Yutzy made the farmer set goals for the farm. He wanted to reduce the somatic cell count to 200,000 and lower the number of mastitis cases, culls and deaths. And, after making several management changes, they were able to reach these goals.
Yutzy reviewed the importance of having a good milking routine at the farm and consistency among the employees. “Cows love consistency,” she said.
When working with farms, Yutzy will ask plenty of questions of producers and farm employees to better understand activities and provide effective points of improvement. She also walks through the barns, scoring the cow cleanliness. Cleanliness is often a part of her suggestions.
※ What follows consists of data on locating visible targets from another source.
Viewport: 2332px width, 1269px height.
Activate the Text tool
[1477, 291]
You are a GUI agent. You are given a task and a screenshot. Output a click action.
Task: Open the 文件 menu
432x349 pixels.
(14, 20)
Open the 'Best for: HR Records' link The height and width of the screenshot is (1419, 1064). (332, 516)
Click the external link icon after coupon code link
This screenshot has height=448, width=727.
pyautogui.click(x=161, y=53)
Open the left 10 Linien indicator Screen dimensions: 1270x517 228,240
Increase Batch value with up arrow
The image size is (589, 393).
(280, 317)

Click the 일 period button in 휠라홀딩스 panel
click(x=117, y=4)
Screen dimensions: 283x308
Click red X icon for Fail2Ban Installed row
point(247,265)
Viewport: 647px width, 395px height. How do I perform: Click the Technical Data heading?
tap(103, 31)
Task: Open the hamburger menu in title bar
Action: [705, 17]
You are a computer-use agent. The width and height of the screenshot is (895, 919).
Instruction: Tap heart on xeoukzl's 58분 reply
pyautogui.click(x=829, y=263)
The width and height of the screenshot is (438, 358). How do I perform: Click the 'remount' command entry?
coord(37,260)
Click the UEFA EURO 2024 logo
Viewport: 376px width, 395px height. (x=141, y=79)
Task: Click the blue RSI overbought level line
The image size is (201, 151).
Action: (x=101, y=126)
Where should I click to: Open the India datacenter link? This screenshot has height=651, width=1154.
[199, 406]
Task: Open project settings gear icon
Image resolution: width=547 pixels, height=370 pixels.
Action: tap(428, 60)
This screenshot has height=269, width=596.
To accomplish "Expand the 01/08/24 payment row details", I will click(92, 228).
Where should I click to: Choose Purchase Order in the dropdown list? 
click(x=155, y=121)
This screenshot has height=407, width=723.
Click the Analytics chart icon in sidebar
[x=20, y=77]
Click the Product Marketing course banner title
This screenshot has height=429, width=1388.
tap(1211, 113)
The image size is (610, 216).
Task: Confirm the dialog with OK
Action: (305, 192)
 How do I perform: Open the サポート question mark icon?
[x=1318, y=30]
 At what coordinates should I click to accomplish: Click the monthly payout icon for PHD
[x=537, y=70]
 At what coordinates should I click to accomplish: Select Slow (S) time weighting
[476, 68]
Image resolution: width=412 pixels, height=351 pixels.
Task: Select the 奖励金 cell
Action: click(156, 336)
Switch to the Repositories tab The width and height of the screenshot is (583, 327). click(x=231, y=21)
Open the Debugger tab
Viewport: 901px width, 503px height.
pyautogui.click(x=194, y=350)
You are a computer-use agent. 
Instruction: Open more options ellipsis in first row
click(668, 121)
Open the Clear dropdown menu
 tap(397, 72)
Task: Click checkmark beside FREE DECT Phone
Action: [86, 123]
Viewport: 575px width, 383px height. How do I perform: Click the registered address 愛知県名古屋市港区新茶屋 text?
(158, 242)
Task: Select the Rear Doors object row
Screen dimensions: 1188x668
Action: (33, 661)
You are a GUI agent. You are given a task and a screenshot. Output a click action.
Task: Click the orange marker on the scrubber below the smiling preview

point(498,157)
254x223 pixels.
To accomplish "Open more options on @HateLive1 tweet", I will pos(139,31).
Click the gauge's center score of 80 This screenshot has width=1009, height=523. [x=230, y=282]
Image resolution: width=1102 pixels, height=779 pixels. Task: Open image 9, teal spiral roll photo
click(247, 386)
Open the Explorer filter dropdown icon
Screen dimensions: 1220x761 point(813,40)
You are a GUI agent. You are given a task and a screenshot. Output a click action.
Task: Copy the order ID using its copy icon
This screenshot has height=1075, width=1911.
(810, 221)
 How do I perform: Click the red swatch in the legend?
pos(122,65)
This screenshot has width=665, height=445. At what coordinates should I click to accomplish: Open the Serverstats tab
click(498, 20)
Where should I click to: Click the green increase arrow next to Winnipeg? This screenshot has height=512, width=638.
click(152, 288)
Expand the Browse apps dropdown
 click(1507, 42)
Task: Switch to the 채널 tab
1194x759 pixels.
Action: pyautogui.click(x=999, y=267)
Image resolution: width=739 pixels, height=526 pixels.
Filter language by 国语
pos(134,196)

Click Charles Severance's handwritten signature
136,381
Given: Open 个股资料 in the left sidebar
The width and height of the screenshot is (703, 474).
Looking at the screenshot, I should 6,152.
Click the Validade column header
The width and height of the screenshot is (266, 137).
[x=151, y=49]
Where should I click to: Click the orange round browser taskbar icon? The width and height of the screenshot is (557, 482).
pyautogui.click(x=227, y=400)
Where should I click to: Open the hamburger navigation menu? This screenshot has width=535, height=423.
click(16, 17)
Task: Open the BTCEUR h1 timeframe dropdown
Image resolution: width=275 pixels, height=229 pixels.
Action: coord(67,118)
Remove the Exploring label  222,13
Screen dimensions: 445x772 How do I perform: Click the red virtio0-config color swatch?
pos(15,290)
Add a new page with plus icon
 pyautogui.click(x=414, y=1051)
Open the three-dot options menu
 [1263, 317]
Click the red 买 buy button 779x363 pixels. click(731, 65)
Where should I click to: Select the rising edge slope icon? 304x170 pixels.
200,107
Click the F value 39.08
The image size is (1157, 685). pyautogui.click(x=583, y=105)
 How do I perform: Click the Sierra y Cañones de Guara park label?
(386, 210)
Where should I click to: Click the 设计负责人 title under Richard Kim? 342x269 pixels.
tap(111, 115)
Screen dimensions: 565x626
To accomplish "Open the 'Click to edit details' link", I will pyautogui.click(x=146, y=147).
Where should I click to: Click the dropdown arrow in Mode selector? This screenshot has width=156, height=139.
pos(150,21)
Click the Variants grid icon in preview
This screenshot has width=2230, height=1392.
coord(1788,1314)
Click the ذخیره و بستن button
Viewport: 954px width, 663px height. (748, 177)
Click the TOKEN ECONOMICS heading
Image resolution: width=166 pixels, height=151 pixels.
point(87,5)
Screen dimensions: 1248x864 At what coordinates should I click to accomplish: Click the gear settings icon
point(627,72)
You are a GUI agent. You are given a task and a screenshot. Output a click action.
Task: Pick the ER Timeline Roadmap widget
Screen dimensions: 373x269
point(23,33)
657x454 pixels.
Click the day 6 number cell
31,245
She points out how cleaner cows mean less work during milking prep in addition to quality improvement.
Looking at cow movement, she likes to see cows that are calm. Calm cows have better milk letdown compared to cows that are upset or distressed.
“Anything that happens to that cow 30 minutes before milking can effect milk letdown,” she said.
She also discourages using the parlor to administer shots.
To evaluate milk prep and milking procedures, she uses the teat end scorecard to evaluate teat ends. Farmers want a low score. Higher scores indicate lesions, which are the result of either poor milking preparation or overmilking.
The milk filter in the milkhouse is a good indicator to milk cleanliness or mastitis. If the sock has dirt, manure, bedding or mastitis, there is a milk prep problem.
The milk quality evaluation tool for farmers is bacteria culturing for milk in the bulk tank, cloth towels, bedding and cow quarters.
She also reviewed good milking procedures and other tips for the milking parlor. She also talked about cloth towels, stressing that towels need to be disinfected as part of the cleaning process and need to be dried in a dryer. Improperly cleaned cloth towels can be a cause of mastitis.
Gloves are used during milking to “protect ourselves and the cow,” she said. When dealing with an infected cow, she said milkers need to change gloves or disinfect gloves after milking. “I don’t like seeing gloves being reused, they are cheap,” she said. They only cost about 17 cents a pair.
Another area for inspection, she suggests, is the automatic takeoffs on milking units. She said they should be inspected annually to make sure cows are not being overmilked.
One way to evaluate milking procedures is the strip yield test, Yutzy said. The strip yield test happens after a milking. A strip test is using a cup and stripping a cow until completely milked out. The goal is to have between 2 to 4 ounces of milk per quarter or about a cup of milk for the udder.
“If we are getting less than that, you are going to get damaged teat ends,” she said. If a farm is milking three times a day, the level should be closer to two cups of milk. “Wetter is preferred in a three-X herd,” she said.
Speaking about the California Mastitis Test, she said this should be used on farms. It’s a fairly inexpensive test that helps to catch subclinical tests.
She suggests using it on the third milking for fresh cows. Early detection helps with clearing up the infection more quickly. High somatic cell count testing animals from the DHIA report should also be tested.